# TODO
Instruction for Hugging Face
- First install awq if wants to run awq models
- Then install latest version of `transformers` to be able to run Qwen-VL
- The order matters because awq donwgrades transformers to a version where Qwen-VL is not available

# Change the log file saving to the same dir as the results. Create a dir that holds logs


# Agentic:
## - Possibily select and caption images from external database
## - Smart State selection
## - Each agent can have a propose and critique loop inside
## - Example selector
## - Memory consolidator
## - Memory retriever


## Logistics
- Documentation for `experiments_utils`
- Cleanup of Prompt Constructors
- Improve naming and pattern for results organization considering the Agent configuration (currently based on provider and model used).
    - Why: models can differ among sub-agents; this pattern dont tell if e.g. Critique was used (the config is saved within the folders though, so it's possible to know from them)
- Organize the Agent and PromptConstructor classes. Create one class for each agent, their prompt constructors and other components.
- In the ExecutorAgent, change the way that feedback is given for parsing error:
    - Move the logic to create the verbal feedback from env_utils to the Agent file
    - Use the act_parse_retry function from the Agent class

- in `prompt_constructor.py`:
    - Refactor 'instruction' structure. Instead, dir structure separating `examples`, `system_prompts`, interaction-level `prompt_template` , etc
    - Implement dynamic examples

- Refactor the captioning logic. Files: image_utils, captioner_utils, host_captioner.py
- Modularize away the data collection code from `test` loop in `run.py`
- Modularize prompt creation for HuggingFace in `prompt_constructor.py`

- Code and test for other generation algorithms, e.g., beam search? Currently: greedy decoding or temperature with p/k sampling

## Bugs on the environment
- SOM click-failure cases for when elements are not exactly on the center
    - for the `click` action, ad-hoc solution that works. See if can be a problem for `type` and other actions that requires clicking but dont change url
    - file: browser_env/actions.py -> execute_action

- shopping 309: image input sento to GPT was too zoomed in. Why?
- in the SOM marker, there are elements such as [A] which are not explained in the prompt.
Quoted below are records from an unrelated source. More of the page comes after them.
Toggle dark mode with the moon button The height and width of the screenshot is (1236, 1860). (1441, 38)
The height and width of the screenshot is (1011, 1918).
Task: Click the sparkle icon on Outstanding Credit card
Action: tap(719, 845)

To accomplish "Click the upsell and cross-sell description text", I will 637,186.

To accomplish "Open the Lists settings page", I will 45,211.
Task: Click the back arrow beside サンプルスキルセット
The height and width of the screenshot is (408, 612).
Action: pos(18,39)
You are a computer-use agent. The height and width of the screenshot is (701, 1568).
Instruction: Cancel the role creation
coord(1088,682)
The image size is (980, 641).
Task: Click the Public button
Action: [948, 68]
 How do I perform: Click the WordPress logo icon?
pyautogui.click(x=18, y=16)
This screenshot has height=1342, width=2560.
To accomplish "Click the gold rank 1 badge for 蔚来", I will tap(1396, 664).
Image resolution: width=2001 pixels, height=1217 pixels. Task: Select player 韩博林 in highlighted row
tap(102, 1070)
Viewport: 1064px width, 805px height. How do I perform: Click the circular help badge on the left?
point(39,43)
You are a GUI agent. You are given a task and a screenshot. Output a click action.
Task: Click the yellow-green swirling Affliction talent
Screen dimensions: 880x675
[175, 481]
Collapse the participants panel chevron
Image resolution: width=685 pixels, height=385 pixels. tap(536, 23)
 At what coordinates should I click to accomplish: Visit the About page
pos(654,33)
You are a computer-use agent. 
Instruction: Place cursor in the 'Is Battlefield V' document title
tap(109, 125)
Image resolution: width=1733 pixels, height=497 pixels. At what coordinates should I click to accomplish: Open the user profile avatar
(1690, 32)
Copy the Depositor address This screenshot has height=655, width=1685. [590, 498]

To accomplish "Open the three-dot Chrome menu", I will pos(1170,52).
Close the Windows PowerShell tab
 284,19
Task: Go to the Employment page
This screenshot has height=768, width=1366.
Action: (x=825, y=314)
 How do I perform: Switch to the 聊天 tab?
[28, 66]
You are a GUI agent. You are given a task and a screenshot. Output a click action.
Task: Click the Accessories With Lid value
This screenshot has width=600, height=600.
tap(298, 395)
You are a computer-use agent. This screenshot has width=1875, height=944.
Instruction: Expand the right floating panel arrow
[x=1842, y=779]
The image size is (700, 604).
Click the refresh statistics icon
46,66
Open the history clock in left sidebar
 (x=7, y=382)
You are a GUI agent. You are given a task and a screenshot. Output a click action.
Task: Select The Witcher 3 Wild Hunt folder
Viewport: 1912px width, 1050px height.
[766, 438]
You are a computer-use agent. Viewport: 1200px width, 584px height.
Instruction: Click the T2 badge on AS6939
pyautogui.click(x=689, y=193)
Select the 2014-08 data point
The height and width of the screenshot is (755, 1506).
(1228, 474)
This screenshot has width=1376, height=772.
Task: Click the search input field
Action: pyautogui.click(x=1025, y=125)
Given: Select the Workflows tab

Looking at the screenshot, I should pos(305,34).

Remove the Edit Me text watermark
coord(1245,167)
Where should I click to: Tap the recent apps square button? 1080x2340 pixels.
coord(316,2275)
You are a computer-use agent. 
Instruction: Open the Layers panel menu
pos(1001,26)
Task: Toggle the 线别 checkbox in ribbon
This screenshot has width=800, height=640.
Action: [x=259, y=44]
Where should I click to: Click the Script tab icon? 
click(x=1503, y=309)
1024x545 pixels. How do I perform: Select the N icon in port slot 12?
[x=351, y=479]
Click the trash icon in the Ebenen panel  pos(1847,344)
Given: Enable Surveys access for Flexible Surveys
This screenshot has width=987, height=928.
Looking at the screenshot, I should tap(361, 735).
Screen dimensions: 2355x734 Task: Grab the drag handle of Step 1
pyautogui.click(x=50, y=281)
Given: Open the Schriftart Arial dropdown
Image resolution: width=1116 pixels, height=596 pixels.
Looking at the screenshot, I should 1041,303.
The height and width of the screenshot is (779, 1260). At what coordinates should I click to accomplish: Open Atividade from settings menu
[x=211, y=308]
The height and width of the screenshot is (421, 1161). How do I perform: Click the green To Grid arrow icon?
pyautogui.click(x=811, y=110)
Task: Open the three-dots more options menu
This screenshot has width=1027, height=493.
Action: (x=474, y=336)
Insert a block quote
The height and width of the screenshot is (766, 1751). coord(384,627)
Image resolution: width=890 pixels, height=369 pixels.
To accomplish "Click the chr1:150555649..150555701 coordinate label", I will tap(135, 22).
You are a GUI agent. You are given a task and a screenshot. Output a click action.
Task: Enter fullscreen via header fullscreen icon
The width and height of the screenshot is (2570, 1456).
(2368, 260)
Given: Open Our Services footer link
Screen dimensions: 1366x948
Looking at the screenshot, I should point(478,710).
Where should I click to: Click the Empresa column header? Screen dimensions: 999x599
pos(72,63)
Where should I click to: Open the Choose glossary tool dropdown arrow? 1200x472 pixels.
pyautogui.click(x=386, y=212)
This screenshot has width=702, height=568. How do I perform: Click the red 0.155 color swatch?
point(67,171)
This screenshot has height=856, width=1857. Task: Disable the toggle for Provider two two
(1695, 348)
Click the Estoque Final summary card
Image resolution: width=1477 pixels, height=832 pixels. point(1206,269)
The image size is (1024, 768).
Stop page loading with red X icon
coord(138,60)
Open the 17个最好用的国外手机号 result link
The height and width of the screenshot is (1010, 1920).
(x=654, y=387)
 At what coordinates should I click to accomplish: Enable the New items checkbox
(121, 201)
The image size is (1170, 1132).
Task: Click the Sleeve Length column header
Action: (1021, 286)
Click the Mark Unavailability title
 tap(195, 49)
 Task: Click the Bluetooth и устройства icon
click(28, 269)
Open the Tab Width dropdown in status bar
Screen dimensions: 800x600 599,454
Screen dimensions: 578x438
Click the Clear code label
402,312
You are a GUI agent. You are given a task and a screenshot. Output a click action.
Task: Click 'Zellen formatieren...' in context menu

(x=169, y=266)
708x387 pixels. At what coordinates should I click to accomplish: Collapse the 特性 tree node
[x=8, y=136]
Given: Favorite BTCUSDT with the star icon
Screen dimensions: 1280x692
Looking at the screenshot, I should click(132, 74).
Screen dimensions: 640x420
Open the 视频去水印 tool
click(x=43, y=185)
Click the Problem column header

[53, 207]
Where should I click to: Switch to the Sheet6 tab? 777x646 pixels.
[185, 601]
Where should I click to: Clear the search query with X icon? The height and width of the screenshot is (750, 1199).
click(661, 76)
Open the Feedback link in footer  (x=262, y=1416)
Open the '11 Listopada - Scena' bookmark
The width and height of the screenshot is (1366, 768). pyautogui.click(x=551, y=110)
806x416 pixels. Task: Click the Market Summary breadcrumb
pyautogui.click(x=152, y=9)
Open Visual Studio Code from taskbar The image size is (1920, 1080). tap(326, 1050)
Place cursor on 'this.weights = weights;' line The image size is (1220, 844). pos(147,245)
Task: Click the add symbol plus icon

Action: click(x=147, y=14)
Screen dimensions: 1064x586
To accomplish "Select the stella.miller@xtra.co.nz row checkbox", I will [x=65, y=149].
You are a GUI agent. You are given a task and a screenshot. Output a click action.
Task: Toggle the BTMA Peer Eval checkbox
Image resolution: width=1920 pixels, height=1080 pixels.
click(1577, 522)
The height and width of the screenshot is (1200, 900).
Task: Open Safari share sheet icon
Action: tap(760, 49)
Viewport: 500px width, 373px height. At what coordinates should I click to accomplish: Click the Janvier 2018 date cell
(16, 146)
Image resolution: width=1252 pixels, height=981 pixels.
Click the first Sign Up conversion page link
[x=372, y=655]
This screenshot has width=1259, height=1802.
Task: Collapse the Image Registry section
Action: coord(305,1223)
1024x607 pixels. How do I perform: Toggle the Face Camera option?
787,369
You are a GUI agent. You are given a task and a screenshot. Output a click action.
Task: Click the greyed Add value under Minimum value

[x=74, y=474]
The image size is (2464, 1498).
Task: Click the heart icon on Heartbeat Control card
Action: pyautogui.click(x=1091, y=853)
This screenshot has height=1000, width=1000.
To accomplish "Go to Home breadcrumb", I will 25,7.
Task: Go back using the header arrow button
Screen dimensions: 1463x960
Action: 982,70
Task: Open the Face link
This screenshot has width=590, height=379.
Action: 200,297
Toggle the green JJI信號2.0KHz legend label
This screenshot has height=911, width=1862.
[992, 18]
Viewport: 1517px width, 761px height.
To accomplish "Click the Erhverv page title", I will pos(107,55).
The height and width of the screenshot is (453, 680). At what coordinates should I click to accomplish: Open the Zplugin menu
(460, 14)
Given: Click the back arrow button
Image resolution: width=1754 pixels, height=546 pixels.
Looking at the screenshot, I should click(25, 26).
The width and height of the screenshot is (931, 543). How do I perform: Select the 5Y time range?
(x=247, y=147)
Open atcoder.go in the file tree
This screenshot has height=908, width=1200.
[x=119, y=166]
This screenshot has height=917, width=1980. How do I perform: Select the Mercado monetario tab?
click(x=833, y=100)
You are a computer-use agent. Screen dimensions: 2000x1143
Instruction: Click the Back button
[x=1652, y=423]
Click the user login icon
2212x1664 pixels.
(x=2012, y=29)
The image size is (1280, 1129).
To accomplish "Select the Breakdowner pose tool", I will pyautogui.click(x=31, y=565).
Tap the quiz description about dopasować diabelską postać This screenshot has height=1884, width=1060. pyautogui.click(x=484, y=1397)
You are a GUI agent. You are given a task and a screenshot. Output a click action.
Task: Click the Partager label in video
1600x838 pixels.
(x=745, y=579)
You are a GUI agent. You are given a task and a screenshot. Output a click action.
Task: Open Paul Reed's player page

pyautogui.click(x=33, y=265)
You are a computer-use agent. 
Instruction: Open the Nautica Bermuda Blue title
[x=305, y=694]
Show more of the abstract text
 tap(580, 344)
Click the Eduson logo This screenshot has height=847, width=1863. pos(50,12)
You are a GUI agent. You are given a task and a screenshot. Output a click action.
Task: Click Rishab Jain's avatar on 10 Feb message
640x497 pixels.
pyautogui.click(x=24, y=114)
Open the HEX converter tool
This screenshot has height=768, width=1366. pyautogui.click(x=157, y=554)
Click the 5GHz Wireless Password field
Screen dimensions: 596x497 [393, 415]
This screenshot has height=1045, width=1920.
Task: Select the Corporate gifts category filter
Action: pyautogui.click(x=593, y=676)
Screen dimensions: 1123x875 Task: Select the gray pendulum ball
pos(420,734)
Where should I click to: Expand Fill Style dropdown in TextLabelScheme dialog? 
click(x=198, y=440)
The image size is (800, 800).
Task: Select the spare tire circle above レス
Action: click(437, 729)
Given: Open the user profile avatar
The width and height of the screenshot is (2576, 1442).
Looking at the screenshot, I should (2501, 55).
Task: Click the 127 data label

They seem to be 'anchor' elements from the HTML / DOM tree. Give more context to the model.

- in browser_env/actions.py , `create_id_based_action` 
    - the `type` action automatically adds the `enter` command. 
    - This helps for some test files: example when have to 'search' for an object
    - But is a problem in others (like shopping 237, where Agent has to fill the user address).
    - Possible solution: Let the agent decide when to press enter?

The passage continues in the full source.